On Saturday, I volunteered with the Junior League of Boston as part of my placement, Kids In The Kitchen. I’ve mentioned my placement before but for a quick recap, KITK aims to educate young girls on nutrition and physical activity. Typically, we work with groups of girls ages 9-13 in Boston communities. Typically when we arrive, we give the girls oatmeal with fruit for breakfast. However when we arrived, there was a table full of high sugar cereals…


This was not exactly what is supposed to happen. We were kinda bummed out. After going over what a healthy breakfast looks like, a few non-KITK volunteers provided the girls who refused to eat the oatmeal with some generic Cinnamon Toast Crunch. Sweet. Other Junior League volunteers work with the same group of girls every other Saturday. We travel around to different groups in the city. This was the first time, this has happened. After we showed them the importance of eating a good breakfast, the girls drew on paper plates what they ate for dinner.


Afterwards, it was time for Zumba! I am not blessed in remembering choreography so I am not the biggest fan of Zumba or other dance based classes. I did enjoy participating. Young girls LOVE Zumba. We have a phenomenal instructor who the girls just adore.


After Zumba, we went into the Kitchen to cook up some healthy meals. My station was making English Muffin Pizzas. One of these days I’m going to have a heart attack watching the girls cut up veggies small enough to fit on them. This recipe is also on my College Diet Plan so I’m always excited to show young girls how to make it at this age! Usually there is at least one girl who wants to just make a cheese pizza but the purpose of the recipe is to show how you can get in some veggies.

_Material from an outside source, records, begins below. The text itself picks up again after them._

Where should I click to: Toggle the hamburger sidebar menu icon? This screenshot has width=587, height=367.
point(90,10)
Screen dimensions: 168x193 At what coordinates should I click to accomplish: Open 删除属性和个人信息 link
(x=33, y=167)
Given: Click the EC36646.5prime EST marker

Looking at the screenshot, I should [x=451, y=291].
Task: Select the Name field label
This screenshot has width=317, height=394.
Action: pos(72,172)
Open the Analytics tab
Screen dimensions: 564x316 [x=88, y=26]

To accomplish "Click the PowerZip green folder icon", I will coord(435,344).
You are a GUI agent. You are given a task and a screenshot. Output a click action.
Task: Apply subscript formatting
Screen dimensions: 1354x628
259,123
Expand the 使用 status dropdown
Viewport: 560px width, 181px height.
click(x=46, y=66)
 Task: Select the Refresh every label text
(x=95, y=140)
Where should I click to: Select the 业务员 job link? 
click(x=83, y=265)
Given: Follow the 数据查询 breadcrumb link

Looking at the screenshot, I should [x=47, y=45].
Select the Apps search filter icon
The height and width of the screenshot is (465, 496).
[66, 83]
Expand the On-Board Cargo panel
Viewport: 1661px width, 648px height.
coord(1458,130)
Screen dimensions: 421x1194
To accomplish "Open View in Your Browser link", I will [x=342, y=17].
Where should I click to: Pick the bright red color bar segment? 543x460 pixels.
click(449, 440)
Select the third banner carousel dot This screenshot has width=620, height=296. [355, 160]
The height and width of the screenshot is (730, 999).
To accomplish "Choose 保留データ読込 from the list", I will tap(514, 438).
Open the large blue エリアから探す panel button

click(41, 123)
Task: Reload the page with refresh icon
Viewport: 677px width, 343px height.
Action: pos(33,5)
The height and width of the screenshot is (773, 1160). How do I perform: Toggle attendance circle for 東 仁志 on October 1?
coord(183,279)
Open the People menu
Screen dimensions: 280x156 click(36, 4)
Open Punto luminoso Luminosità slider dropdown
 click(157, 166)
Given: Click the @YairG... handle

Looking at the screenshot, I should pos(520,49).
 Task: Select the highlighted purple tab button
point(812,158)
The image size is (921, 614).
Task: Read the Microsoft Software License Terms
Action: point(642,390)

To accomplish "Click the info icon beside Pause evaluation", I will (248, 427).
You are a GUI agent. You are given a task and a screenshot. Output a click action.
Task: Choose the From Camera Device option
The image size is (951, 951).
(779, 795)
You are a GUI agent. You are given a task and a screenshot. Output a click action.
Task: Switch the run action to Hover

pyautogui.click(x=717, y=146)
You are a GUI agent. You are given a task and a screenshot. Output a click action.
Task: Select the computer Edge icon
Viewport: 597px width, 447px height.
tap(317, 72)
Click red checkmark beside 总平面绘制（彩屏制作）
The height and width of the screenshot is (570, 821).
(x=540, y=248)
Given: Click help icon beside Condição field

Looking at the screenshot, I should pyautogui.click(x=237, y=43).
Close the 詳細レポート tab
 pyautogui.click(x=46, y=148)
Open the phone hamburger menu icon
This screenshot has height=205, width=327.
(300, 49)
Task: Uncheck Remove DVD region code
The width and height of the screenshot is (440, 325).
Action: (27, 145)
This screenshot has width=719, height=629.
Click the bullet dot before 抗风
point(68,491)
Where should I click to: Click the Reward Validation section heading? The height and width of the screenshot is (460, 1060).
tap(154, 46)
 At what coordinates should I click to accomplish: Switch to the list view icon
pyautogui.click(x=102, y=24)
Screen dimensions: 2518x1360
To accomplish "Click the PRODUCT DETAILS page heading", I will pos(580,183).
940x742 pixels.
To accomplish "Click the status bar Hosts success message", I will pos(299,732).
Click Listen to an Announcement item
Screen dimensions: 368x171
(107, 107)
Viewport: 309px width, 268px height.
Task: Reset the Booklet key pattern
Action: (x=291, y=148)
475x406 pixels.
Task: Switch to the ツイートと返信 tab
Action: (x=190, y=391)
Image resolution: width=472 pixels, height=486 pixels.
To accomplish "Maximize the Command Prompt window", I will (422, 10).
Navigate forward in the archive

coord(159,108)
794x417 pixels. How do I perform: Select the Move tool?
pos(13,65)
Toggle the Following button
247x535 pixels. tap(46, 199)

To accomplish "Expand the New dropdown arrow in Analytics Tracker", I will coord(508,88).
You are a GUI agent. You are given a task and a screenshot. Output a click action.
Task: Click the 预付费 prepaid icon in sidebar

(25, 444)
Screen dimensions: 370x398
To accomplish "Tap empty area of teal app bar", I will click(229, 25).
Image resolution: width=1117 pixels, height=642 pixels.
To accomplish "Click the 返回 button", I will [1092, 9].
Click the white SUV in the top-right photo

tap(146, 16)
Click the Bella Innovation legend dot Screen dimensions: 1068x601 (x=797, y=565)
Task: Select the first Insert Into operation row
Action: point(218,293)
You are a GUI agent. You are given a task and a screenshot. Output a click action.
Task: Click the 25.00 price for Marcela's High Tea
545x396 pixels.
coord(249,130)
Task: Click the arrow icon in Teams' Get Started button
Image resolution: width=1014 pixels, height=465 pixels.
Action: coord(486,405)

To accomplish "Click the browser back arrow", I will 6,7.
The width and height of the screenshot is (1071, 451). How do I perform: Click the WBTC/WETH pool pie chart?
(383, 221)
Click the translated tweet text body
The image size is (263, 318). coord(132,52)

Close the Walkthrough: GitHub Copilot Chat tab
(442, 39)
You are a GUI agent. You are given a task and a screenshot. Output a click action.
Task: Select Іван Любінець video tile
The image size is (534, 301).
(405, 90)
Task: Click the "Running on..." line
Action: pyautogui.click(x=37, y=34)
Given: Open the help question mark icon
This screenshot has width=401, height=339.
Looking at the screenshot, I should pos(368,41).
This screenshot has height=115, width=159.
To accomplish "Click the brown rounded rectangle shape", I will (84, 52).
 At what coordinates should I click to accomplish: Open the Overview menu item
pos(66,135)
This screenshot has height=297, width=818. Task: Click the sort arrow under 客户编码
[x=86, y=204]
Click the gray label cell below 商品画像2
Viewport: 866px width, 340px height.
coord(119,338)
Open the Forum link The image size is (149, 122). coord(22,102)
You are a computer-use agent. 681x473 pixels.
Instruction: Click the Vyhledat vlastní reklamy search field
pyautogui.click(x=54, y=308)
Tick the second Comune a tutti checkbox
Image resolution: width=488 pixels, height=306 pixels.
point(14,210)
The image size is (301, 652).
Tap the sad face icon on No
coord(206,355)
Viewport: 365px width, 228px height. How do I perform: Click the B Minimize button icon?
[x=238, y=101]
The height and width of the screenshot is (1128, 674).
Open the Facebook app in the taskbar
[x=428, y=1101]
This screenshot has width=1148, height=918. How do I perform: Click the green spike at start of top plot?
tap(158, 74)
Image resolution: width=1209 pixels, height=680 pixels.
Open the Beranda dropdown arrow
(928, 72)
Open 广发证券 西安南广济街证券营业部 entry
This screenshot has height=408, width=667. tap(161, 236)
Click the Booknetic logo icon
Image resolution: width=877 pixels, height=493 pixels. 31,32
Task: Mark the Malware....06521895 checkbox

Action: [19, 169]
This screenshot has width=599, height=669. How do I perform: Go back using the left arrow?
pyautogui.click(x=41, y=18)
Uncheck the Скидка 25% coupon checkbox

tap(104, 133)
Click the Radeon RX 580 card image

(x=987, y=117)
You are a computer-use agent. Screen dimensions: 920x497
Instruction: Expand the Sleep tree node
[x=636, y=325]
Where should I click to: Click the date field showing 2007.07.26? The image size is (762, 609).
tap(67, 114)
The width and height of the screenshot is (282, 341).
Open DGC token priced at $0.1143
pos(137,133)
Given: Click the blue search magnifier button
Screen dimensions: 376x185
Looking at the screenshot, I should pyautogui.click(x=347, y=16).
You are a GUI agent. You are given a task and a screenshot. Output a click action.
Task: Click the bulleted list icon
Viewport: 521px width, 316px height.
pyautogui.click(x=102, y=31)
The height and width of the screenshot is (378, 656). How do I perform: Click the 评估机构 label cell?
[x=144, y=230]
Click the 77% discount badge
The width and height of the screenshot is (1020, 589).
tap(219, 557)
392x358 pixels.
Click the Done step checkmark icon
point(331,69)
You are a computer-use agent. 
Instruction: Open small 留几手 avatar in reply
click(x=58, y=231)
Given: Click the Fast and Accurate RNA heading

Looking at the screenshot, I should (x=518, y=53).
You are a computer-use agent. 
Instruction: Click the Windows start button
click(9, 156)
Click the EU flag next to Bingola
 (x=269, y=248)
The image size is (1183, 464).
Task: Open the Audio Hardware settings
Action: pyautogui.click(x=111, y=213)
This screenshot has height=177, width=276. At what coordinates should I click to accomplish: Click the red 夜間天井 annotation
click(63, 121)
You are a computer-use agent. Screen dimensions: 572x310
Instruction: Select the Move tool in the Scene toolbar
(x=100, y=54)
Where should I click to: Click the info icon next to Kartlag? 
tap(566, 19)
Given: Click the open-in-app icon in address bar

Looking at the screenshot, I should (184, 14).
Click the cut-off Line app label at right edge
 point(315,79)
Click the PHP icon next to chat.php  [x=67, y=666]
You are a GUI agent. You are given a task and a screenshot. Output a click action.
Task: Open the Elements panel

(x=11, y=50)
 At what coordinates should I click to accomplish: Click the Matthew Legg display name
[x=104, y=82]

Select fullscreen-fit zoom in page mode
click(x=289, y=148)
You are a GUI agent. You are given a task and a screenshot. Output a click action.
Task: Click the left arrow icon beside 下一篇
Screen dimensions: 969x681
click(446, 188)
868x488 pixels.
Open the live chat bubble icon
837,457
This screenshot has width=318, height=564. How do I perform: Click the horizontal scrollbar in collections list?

The other volunteers help the girls make an apple chicken dish, as well as a spinach salad with cranberries, feta and apple. We finish the day with a make your own trail mix bar. The girls usually skip out on the yummy fruit like dried mango but the volunteers are always they do.

The day was success despite the rocky start to the morning. It’s frustrating to enter a room to talk about healthy breakfasts when pure sugar is staring at you in your face. The other volunteers argued that they girls would not eat the oatmeal and consequently would be hungry and complain. I’m sorry, but this was disrespectful for the KITK volunteers. We chose our placement because we care about nutrition education. “Oatmeal is a great way to start your day, but if you don’t like it, here are some high sugar cereals that at least taste good but have no redeeming qualities,” is the wrong message and not one we want the Junior League sending out.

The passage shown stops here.